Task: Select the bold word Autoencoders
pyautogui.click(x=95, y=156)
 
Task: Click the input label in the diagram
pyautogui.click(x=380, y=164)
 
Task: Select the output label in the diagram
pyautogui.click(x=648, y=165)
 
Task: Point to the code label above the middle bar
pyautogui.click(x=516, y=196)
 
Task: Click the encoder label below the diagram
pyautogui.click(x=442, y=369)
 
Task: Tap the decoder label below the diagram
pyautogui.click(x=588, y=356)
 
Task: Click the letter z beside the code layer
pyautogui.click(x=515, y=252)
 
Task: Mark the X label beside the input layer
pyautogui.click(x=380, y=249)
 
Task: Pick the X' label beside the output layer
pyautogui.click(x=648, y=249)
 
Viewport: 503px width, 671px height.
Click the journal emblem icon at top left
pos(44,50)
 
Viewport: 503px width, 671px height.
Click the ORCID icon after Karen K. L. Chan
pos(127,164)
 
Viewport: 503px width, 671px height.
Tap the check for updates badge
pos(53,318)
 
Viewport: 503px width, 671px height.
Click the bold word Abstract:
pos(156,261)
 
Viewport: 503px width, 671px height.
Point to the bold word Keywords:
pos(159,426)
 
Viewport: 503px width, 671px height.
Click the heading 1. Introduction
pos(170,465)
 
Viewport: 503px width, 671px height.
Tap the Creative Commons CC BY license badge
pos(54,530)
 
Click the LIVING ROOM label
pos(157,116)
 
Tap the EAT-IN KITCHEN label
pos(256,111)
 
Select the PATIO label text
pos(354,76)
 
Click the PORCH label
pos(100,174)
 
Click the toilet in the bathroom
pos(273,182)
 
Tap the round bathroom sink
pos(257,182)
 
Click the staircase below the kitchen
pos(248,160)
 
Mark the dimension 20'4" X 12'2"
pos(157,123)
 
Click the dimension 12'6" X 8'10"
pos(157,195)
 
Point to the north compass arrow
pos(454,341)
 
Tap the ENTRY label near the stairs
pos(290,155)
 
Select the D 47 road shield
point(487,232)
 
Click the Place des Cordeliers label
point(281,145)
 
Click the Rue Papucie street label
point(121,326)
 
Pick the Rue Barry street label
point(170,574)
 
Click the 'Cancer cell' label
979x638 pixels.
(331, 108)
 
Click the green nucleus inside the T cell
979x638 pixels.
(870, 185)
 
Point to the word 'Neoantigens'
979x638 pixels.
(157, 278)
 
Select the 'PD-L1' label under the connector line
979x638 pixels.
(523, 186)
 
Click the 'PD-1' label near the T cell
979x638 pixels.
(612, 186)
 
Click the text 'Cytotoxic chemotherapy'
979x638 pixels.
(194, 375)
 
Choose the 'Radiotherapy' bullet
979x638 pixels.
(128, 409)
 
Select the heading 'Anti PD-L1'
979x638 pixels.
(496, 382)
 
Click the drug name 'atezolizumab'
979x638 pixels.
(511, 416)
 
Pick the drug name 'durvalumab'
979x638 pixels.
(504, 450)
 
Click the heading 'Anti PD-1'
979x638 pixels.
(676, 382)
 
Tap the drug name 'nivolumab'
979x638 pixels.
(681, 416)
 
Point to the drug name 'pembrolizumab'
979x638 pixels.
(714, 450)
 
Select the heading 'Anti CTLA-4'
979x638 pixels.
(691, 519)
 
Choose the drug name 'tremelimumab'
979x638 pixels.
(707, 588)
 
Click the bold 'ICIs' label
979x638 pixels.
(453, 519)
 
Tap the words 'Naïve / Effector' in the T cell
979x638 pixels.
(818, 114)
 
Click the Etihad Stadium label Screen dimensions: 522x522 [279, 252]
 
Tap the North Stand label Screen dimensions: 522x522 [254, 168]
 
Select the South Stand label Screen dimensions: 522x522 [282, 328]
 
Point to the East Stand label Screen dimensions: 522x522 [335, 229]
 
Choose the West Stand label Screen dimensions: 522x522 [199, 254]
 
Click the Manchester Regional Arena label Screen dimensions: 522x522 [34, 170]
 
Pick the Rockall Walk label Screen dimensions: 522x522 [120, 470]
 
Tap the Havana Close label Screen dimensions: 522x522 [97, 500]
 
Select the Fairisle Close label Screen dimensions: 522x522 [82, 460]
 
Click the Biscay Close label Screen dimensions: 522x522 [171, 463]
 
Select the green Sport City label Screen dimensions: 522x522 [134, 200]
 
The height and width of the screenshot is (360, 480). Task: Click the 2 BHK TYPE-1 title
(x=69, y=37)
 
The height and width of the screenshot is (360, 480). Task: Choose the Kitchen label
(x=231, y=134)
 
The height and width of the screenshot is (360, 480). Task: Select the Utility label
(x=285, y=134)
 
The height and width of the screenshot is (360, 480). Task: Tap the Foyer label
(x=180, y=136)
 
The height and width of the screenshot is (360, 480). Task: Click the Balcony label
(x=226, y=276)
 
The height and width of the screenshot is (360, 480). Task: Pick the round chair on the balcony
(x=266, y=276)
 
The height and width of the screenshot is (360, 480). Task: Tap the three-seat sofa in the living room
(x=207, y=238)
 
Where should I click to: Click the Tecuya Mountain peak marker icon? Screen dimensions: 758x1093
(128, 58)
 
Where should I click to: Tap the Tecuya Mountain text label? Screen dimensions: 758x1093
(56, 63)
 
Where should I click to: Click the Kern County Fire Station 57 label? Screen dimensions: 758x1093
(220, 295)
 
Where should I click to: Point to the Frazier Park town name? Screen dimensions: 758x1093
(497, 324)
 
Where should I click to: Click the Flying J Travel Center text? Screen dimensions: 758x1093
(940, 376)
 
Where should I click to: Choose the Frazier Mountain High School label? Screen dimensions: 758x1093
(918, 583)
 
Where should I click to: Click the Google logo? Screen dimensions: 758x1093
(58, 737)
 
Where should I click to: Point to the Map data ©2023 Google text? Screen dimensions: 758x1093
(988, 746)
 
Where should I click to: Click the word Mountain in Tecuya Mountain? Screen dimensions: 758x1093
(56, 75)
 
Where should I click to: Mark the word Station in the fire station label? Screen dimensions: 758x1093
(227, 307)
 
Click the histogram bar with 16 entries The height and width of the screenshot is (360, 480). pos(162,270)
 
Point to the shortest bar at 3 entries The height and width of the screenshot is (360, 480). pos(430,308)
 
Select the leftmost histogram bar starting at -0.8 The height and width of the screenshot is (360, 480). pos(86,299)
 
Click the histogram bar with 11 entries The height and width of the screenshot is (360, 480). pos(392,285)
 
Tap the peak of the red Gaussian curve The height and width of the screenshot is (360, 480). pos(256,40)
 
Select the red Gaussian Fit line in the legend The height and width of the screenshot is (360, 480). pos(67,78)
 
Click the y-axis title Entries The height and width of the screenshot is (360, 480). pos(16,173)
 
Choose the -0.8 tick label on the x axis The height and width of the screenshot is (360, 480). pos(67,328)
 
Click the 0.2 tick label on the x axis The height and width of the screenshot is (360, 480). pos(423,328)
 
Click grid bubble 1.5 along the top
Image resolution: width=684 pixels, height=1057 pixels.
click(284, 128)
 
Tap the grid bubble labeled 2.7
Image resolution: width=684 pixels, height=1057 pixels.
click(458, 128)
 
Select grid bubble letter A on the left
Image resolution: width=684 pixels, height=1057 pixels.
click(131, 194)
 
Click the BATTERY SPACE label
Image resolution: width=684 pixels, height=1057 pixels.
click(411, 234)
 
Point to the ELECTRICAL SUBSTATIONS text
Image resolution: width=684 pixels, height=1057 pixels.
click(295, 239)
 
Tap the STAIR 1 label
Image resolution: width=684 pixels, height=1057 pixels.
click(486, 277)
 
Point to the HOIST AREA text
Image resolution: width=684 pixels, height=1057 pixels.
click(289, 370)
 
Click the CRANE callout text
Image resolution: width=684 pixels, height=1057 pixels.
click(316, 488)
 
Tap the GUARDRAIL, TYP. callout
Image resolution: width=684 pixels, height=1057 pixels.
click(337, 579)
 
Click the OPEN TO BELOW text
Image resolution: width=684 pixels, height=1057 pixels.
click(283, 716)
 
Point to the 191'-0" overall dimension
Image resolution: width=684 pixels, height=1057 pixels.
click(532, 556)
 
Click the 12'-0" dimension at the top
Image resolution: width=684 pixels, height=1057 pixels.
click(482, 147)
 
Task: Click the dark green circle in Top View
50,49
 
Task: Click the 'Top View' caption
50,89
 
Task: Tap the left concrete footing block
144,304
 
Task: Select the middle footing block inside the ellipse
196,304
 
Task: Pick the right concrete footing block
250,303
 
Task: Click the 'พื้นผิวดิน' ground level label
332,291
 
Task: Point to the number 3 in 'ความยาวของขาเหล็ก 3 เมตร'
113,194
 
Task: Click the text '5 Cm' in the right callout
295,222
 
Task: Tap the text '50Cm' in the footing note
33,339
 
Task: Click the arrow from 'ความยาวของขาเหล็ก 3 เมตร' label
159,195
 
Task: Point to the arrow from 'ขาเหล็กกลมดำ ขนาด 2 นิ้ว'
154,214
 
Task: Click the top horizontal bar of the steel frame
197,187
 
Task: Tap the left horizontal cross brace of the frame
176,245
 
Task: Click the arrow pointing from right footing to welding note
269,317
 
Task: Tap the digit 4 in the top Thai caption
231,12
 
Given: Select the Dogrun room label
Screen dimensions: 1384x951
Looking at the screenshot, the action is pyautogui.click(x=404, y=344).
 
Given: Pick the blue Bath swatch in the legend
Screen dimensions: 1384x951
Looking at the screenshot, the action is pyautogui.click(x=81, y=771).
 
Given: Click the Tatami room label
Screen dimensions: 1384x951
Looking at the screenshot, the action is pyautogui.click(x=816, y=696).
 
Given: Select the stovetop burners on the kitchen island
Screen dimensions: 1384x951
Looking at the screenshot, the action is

--*--

WRITTEN PROBLEM: Which rows above contain the word "green"? List each such line in full.

THE RESULT:
Click the green nucleus inside the T cell
Select the green Sport City label Screen dimensions: 522x522 [134, 200]
Task: Click the dark green circle in Top View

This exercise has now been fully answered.